* Your assignment:
Look through the data below for the line with "dulce sapolno (62, 2407)" and the line with "big boobs dating and karrot (50, 2453)", then output those two and all lines in between, exactly as written.

* Dataset content:

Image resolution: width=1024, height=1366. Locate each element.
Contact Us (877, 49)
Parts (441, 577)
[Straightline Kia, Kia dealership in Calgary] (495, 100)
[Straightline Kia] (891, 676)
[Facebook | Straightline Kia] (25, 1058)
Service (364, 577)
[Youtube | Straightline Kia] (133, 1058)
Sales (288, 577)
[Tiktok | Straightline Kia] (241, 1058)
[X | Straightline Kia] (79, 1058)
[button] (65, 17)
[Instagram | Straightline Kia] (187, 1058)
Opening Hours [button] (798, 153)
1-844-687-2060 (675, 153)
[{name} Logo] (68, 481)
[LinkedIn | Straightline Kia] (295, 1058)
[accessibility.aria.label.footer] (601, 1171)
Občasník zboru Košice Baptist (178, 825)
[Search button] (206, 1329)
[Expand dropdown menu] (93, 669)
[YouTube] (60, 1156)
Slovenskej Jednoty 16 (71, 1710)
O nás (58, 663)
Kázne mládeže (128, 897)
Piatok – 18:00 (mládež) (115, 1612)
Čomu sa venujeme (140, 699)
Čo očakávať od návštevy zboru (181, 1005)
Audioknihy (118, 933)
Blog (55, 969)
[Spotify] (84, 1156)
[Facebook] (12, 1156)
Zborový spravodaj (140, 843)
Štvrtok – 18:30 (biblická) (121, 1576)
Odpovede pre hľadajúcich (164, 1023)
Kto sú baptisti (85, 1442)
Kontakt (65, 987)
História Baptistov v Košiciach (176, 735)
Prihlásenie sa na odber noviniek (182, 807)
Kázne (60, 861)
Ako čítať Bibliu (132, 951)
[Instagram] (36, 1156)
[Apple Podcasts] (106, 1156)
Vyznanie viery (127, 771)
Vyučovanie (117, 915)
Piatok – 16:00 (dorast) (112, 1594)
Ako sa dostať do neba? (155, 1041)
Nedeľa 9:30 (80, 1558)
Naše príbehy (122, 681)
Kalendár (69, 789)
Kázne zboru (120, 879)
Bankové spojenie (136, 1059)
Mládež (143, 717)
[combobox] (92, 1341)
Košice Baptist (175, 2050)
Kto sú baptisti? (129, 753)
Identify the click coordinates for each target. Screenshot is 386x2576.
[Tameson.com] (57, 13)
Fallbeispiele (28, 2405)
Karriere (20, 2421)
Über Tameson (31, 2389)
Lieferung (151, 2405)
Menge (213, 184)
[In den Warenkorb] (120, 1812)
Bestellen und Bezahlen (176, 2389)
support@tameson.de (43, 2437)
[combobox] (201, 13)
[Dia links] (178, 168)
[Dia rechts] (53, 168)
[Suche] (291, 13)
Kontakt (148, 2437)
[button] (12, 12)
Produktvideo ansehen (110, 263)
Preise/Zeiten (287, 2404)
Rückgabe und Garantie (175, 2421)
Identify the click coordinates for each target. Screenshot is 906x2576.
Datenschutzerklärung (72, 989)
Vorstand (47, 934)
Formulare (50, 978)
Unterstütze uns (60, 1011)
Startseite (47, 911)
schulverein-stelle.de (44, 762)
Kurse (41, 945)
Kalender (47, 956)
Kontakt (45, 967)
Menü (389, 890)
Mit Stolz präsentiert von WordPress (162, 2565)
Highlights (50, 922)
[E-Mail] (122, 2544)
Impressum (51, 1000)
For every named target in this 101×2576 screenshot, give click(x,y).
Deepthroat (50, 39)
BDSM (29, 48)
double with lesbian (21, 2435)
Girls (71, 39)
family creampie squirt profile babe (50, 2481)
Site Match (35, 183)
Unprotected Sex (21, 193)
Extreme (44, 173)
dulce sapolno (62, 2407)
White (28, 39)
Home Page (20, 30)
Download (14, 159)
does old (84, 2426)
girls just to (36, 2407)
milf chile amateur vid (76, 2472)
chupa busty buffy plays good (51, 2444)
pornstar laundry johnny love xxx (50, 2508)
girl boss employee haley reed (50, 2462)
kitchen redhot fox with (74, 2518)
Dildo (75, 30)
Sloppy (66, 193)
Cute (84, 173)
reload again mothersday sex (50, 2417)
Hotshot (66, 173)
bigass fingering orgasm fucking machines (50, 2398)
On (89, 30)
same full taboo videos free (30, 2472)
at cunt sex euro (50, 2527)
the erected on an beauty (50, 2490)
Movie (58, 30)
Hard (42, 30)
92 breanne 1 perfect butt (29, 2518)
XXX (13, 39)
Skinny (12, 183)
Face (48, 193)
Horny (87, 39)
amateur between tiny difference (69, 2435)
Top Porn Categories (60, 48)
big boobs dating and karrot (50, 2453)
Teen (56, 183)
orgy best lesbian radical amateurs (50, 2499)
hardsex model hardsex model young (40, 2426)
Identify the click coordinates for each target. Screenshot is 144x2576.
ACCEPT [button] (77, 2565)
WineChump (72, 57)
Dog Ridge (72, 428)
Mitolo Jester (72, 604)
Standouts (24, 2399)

* Result of this exercise:
dulce sapolno (62, 2407)
White (28, 39)
Home Page (20, 30)
Download (14, 159)
does old (84, 2426)
girls just to (36, 2407)
milf chile amateur vid (76, 2472)
chupa busty buffy plays good (51, 2444)
pornstar laundry johnny love xxx (50, 2508)
girl boss employee haley reed (50, 2462)
kitchen redhot fox with (74, 2518)
Dildo (75, 30)
Sloppy (66, 193)
Cute (84, 173)
reload again mothersday sex (50, 2417)
Hotshot (66, 173)
bigass fingering orgasm fucking machines (50, 2398)
On (89, 30)
same full taboo videos free (30, 2472)
at cunt sex euro (50, 2527)
the erected on an beauty (50, 2490)
Movie (58, 30)
Hard (42, 30)
92 breanne 1 perfect butt (29, 2518)
XXX (13, 39)
Skinny (12, 183)
Face (48, 193)
Horny (87, 39)
amateur between tiny difference (69, 2435)
Top Porn Categories (60, 48)
big boobs dating and karrot (50, 2453)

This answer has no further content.